In 2022, there was a $32 million increase in the budget for Boston Public Schools. This brings the total budget up to $1.3 billion – the largest budget in the school district’s history. Within this budget, there is a portion going to “focusing on school building readiness”.
While the majority of this portion of the budget is heading towards COVID-focused cleanliness, there is a smaller portion that mentions the upkeep of physical structures in the building. The plan specifically lays out a $6 million budget for maintenance of HVAC systems, and air filtration and quality testing. It is not indicated if this funding will go towards installation of HVAC systems where they are not present or need replacing. There is no further outline on the specifics of these funds, or how they are distributed.
According to BPS, a “Weighted Student Funding” model when allocating budgets to different schools. This “dollar follows student” approach to budgeting places the student before the school, determining a value that correlates to a successful learning experience. This value is then utilized to calculate the total budget a school will receive based on enrollments.
The way these funds are utilized depends on the type of school. The organizational properties determine how funding allocations are supported.
Pilot schools are a new organization system that began in 2007. These schools are run by a Governing Board that can be made up of “principal, teachers, students, parents, business partners, higher education partners, and community activists,” according to the Boston Teachers Union. At least four of these board members must be non-teachers.
The goal is to allow the community to have more power in how the school is run. The Governing Board, thus, has more flexibility and “over budget approval, programs and policies”.
In general, the data shows that pilot schools have better facilities than non-pilots.

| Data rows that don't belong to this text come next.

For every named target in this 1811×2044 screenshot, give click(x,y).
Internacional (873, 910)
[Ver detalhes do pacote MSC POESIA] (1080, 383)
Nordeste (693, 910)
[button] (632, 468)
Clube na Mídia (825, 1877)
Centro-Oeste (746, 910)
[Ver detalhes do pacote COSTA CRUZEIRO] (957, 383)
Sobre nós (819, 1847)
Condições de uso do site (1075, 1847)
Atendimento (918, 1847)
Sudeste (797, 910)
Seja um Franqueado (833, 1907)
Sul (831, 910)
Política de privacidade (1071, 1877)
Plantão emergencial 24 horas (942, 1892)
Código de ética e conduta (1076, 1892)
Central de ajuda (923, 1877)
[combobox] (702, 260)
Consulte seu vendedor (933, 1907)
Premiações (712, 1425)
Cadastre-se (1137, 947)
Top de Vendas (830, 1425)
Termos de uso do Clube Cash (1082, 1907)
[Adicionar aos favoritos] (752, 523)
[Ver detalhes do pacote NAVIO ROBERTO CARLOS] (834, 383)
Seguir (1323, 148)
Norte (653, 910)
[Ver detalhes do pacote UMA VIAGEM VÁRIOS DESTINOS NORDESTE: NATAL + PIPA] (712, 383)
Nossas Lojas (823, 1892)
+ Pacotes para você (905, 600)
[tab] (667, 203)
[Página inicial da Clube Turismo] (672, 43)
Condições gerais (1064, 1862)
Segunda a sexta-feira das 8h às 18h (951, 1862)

While this may be a consideration to helping these infrastructure problems, it is not completely clear that the difference in funding decisions is the reason the data is better. Pilot schools are a relatively new concept, and a few have been built relatively recently, which could account for the better facilities.
At the beginning of April, the state of Massachusetts conducted performance reviews on Boston Public Schools. Under Massachusetts law, the state is allowed to possess control of districts that do not perform to state standards, in a process called receivership.
The district needs to be reviewed and deemed as “chronically underperforming” to be able to be received. Any district in the bottom ten percent of performance in the state is up for review, which is typically a two-year process. Once received, the state will typically bring in a third-party company to help “turn around” the district.
Hearings regarding BPS’s performance have been underway, but there is no official word on the likelihood of receivership happening. Reviews have begun, meaning the district has two years to prove to the state that they can be sufficiently run autonomously.
The Boston Teachers Union and Mayor Michelle Wu have both come out opposing the repossession of the district.
With little to no progress in terms of addressing the HVAC systems in BPS, the future remains unclear for many including parents like Ritter. “I can only imagine if people actually applied themselves to all the ways that they could actually make this work creatively,” he said. “Parents have to kick and scream, and try and get the ball moving on it.”
Until then, many BPS teachers like Rose envision a classroom where students could learn in peace. “My memories of school had nothing to do with the climate, it had everything to do with the teacher, making the space welcoming and beautiful,” said Rose. “Can we just have a space that is made for learning at the fundamental level like heating and cooling, windows, [and] sunshine coming in?”